MONUMENTI

HomeMagazineCulturaLuoghi

Quell'intrigante atmosfera divenuta simbolo di Palermo: l'imponente San Cataldo

La chiesa di San Cataldo è utilizzata di frequente come "testimonial" della città di Palermo, in particolare dell'età normanna per la compresenza di diversi stili

Giusi Lombardo
Cercatrice di monumenti
  • 30 ottobre 2019

La chiesa di San Cataldo a Palermo

Con il suo aspetto imponente, sopraelevata rispetto al piano stradale, questa chiesa esternamente non dà l'impressione di essere piccola e raccolta. È affascinante dappertutto, in ogni sua parte.

Ma è all'interno che il visitatore viene investito da una intrigante atmosfera. La struttura degli archi lascia infiltrare abilmente la luce per mezzo delle piccole finestre delle cupole, creando un ambiente perfetto per la meditazione e la preghiera.

Si ritiene che la chiesa di San Cataldo, posta in piazza Bellini proprio accanto alla chiesa di Santa Maria dell'Ammiraglio (Martorana), sia stata la cappella del palazzo del Grande Ammiraglio del re Majone da Bari che la fece costruire mentre ricopriva quella carica fra il 1154 e il 1160. Probabilmente per seguire le orme del precedente ammiraglio Giorgio d'Antiochia, fondatore della suddetta chiesa della Martorana.

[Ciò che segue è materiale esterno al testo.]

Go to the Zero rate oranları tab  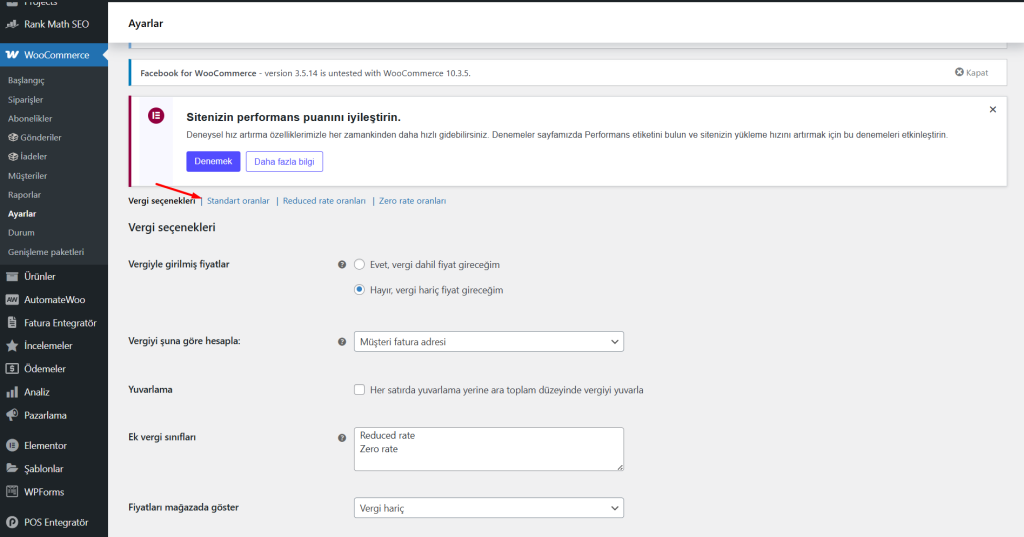(x=412, y=201)
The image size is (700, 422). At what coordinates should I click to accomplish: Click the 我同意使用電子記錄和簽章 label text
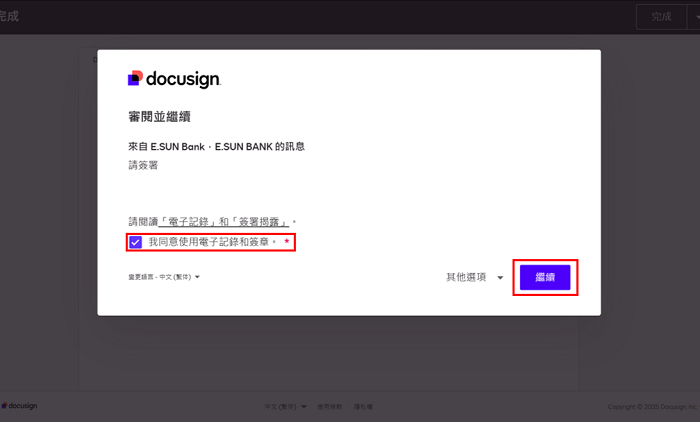point(211,242)
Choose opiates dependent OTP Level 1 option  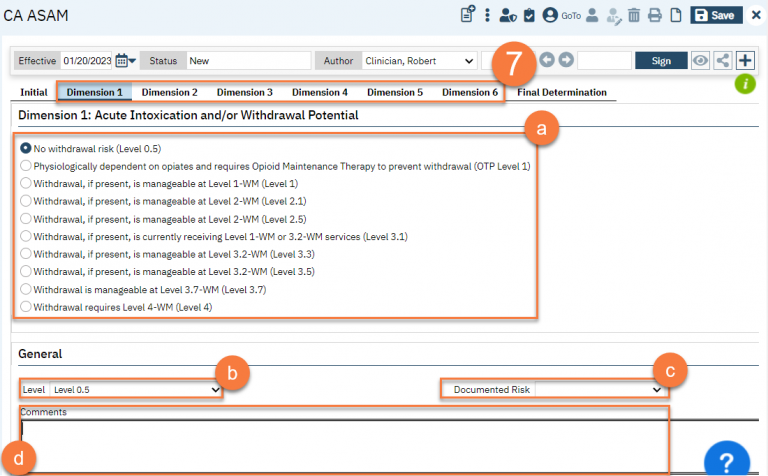point(26,165)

In seguito, dopo la morte di Majone, il Regio demanio acquisì i suoi possedimenti dei quali divenne successivamente proprietario l’Ammiraglio regio Silvestro di Marsico.

Questi, nel 1161, fece seppellire in questa chiesa la sua figlioletta Matilda, come testimonia una lapide sepolcrale ancora esistente. Poi, nel 1175, tutto il complesso fu acquistato dalla Dogana dei Baroni.

Mentre, nel 1182, fu concesso ai benedettini di Monreale da parte di Ruggero II ad uso di ospizio (Gancia) per curare gli infermi. Nel 1787 invece qui furono creati gli uffici della Regia posta.

Nei primi anni dell'Ottocento, sotto la dominazione borbonica, furono erette delle costruzioni tutto intorno alla chiesa per istituirvi la sede ufficiale della Regia posta, che assorbirono del tutto la cappella.

Finalmente, dal 1877, la Commissione alle Antichità e Belle Arti (spinta in particolar modo da Michele Amari) intervenne per il suo restauro. Così l'architetto Giuseppe Patricolo, fra il 1882 e il 1885, la liberò da tutte le strutture aggiunte che ne offuscavano il fascino e la bellezza.

Adesso si può godere di ogni suo minimo particolare, come il magnifico pavimento intarsiato che testimonia il legame fra l'arte islamica e quelle bizantina e latina. Attualmente, già dal 1937, è la sede dei Cavalieri del San Sepolcro di Gerusalemme ed è visitabile tutti i giorni dalle 9 alle 18 (con un piccolo ticket, ma ne vale davvero la pena).